Review: Macabre
Local GP William Prince comes home to find his young
daughter has been kidnapped. His secretary Jacqueline Scott (in her film debut)
receives a disturbing phone call claiming that the child has been buried alive
with only a few hours left. The race to locate her burial site begins...well,
after a lot of standing around and talking. Jim Backus plays the local sheriff
who has a grudge against Prince from way back, concerning the deaths of both
men’s wives (who were sisters to one another).
Schlock producer-director William Castle (“House
on Haunted Hill”, “I Saw What You Did”)
has an off day with this slow and unhelpfully complicated 1958 thriller. The
cast looks good on paper but no one has a very good showing here. William
Prince (a good actor elsewhere) is implausibly calm and too flat, whilst a
fence-swinging Jacqeline Scott is at the other extreme from moment one.

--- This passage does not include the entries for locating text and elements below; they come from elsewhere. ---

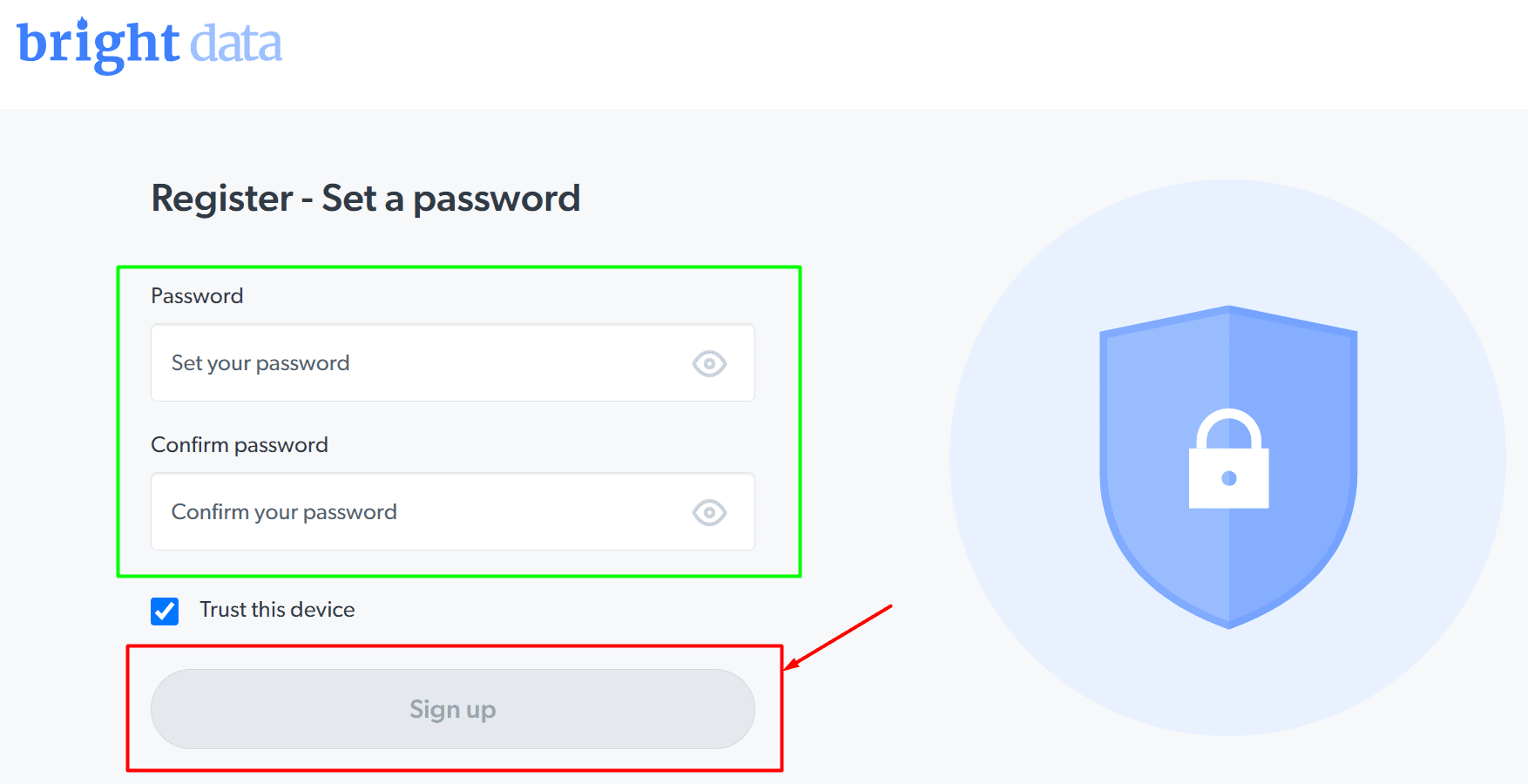
Task: Click the white padlock icon on the shield
Action: (1229, 459)
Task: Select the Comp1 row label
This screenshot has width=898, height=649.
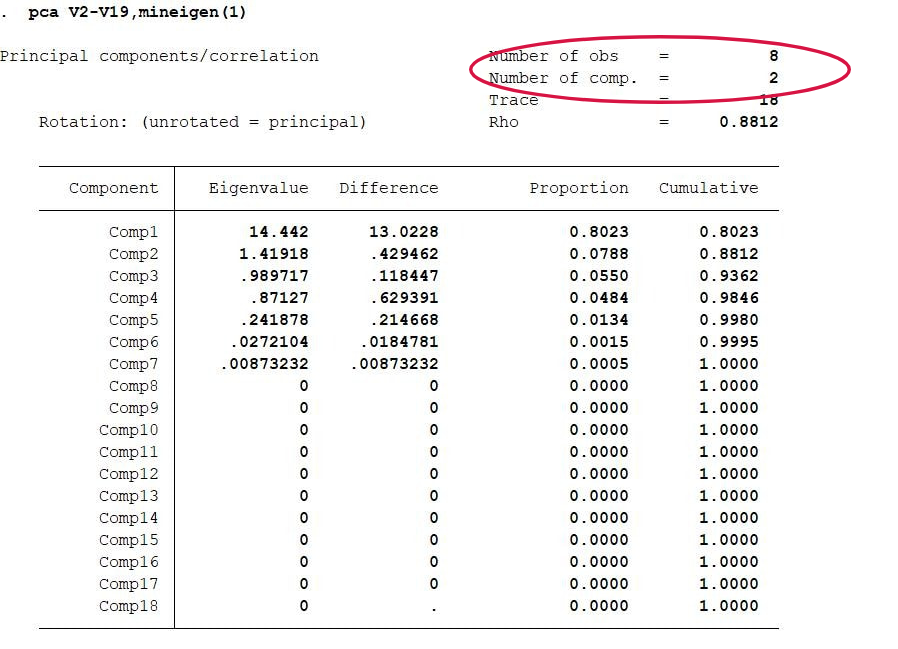Action: coord(134,231)
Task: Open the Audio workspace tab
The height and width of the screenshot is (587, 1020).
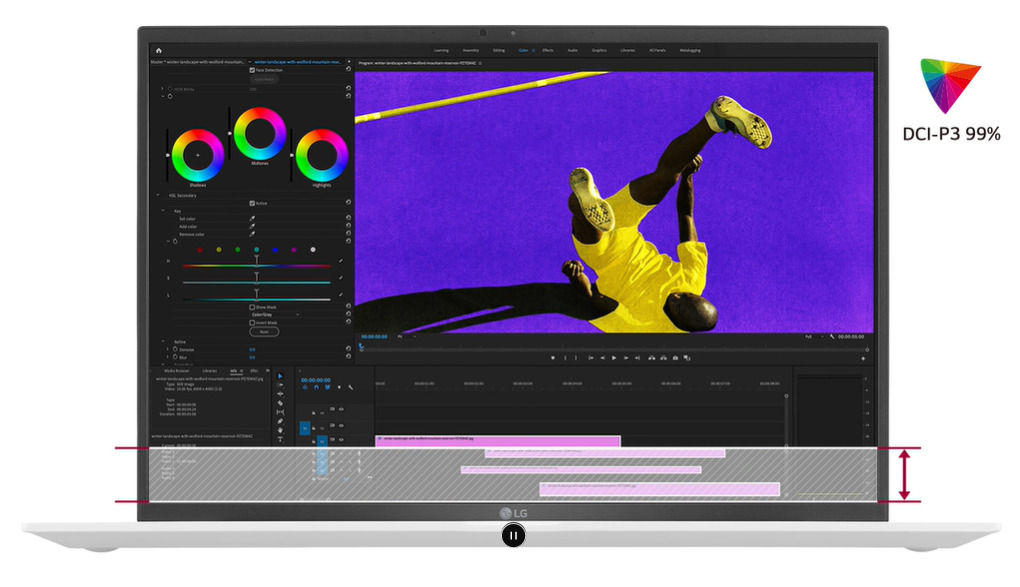Action: [572, 50]
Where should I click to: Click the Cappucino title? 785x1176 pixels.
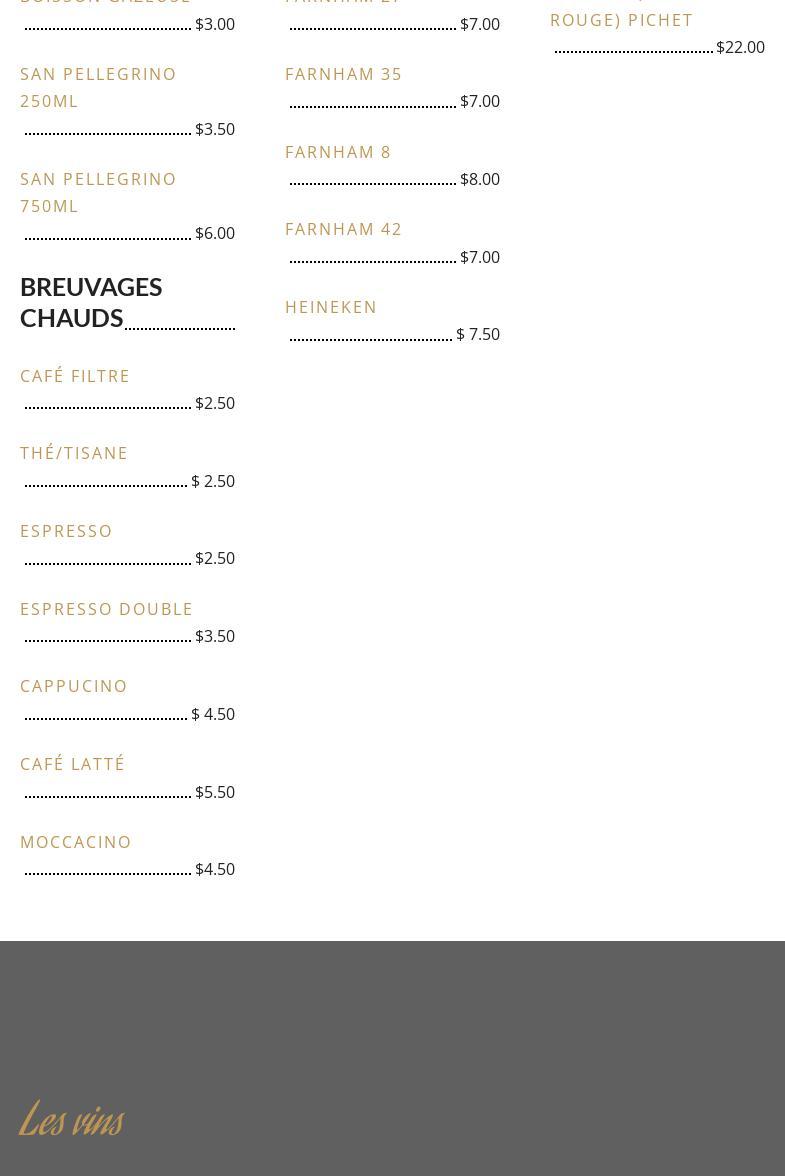click(x=74, y=686)
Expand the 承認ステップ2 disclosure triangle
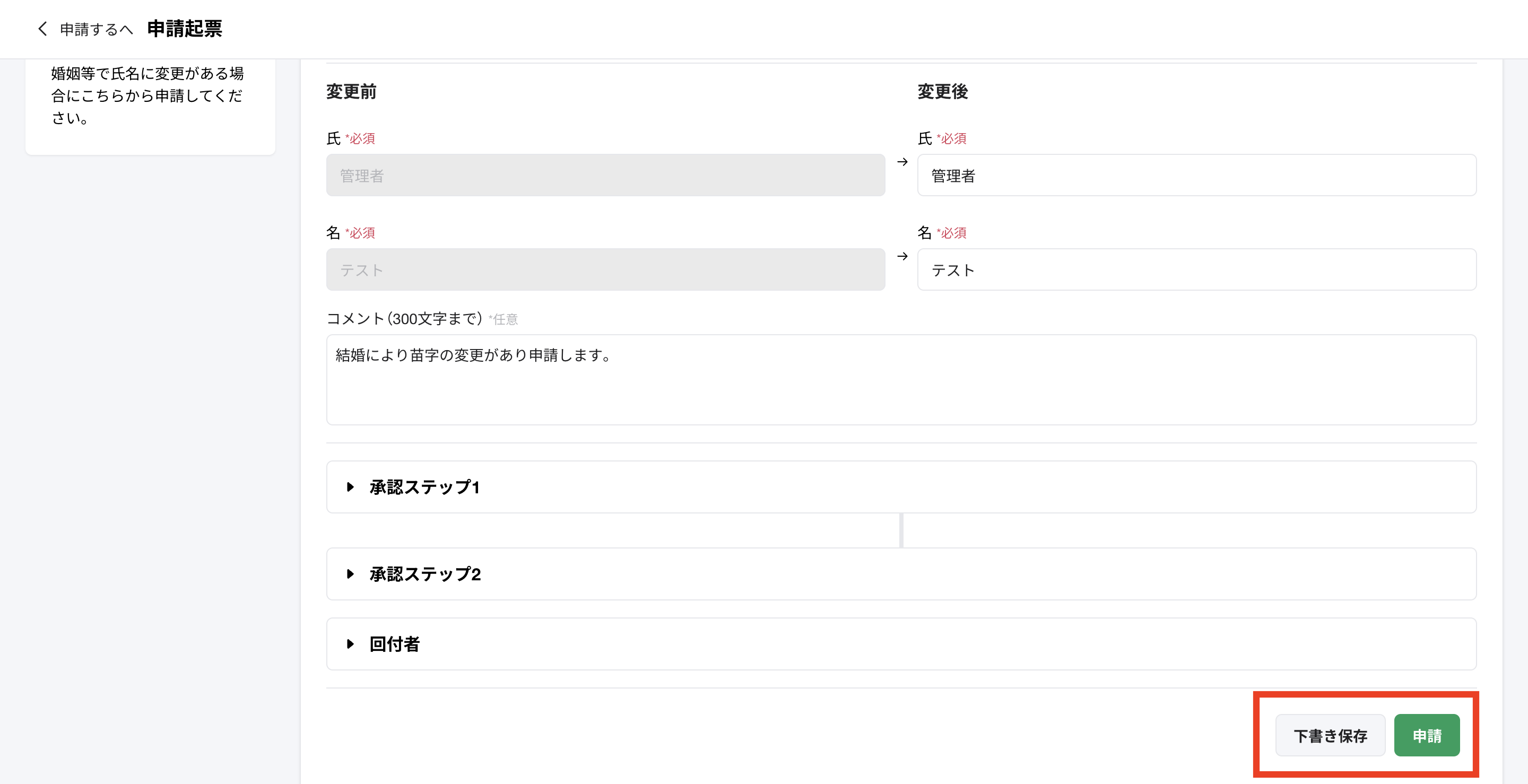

Scripted by Robb White (Castle’s “House on Haunted Hill”) from
an Anthony Boucher novel, the premise
is a workable one but why in the
hell does this film spend so much time on characters talking when there’s a
poor child in danger? It has a fatal lack of urgency, and the occasional
showing of a ticking clock hardly compensates. I’m afraid Mr. Castle, for all
that he is good at – promotion for instance – is not adept at making
race-against-the-clock thrillers. 72 minutes feels like 100 with this film.
The B&W cinematography by Carl
E. Guthrie (“Caged”, “House on Haunted Hill”) is
nice and certain story elements are quite shocking for
1958, otherwise this is even worse than Castle’s boring remake of “The Old
Dark House” and seems like a filmmaker who hadn’t quite gotten himself
together yet. By the way, the gimmick this time was an insurance policy against
‘Death by Fright’, I doubt there would’ve been any fatal cases with this bore
(though the gimmick did help at the box-office, to be fair).